- **Extracted information**
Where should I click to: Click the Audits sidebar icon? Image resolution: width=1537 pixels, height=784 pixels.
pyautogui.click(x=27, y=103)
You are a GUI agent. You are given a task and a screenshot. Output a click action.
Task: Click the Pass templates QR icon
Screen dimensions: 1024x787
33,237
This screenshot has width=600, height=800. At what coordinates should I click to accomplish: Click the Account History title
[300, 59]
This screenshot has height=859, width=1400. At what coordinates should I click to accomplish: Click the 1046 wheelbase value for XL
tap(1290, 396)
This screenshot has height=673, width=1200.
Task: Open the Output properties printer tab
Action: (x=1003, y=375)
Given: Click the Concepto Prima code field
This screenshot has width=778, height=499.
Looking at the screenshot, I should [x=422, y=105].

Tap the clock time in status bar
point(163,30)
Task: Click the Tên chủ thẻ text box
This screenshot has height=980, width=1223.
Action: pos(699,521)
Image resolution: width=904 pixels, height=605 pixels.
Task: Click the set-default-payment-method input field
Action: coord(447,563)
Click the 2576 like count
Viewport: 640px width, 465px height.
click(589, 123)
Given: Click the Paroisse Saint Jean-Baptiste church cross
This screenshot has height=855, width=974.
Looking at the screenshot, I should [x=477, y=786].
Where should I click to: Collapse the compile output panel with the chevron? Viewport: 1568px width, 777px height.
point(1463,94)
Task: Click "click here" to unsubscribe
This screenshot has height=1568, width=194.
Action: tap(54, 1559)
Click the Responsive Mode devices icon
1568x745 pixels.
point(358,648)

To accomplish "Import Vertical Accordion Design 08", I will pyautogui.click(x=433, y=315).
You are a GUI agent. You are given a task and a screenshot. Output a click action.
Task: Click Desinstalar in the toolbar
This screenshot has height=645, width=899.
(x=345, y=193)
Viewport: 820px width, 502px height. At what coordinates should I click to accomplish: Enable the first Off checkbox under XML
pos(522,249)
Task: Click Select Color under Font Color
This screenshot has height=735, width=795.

- **Set task**
Format everything in the listing from the line containing "Where should I click to: Collapse" down to the line containing "point(358,648)" as a JSON list of strings, one string per line and blank lines omitted.

- **Exercise output**
[
  "Where should I click to: Collapse the compile output panel with the chevron? Viewport: 1568px width, 777px height.",
  "point(1463,94)",
  "Task: Click \"click here\" to unsubscribe",
  "This screenshot has height=1568, width=194.",
  "Action: tap(54, 1559)",
  "Click the Responsive Mode devices icon",
  "1568x745 pixels.",
  "point(358,648)"
]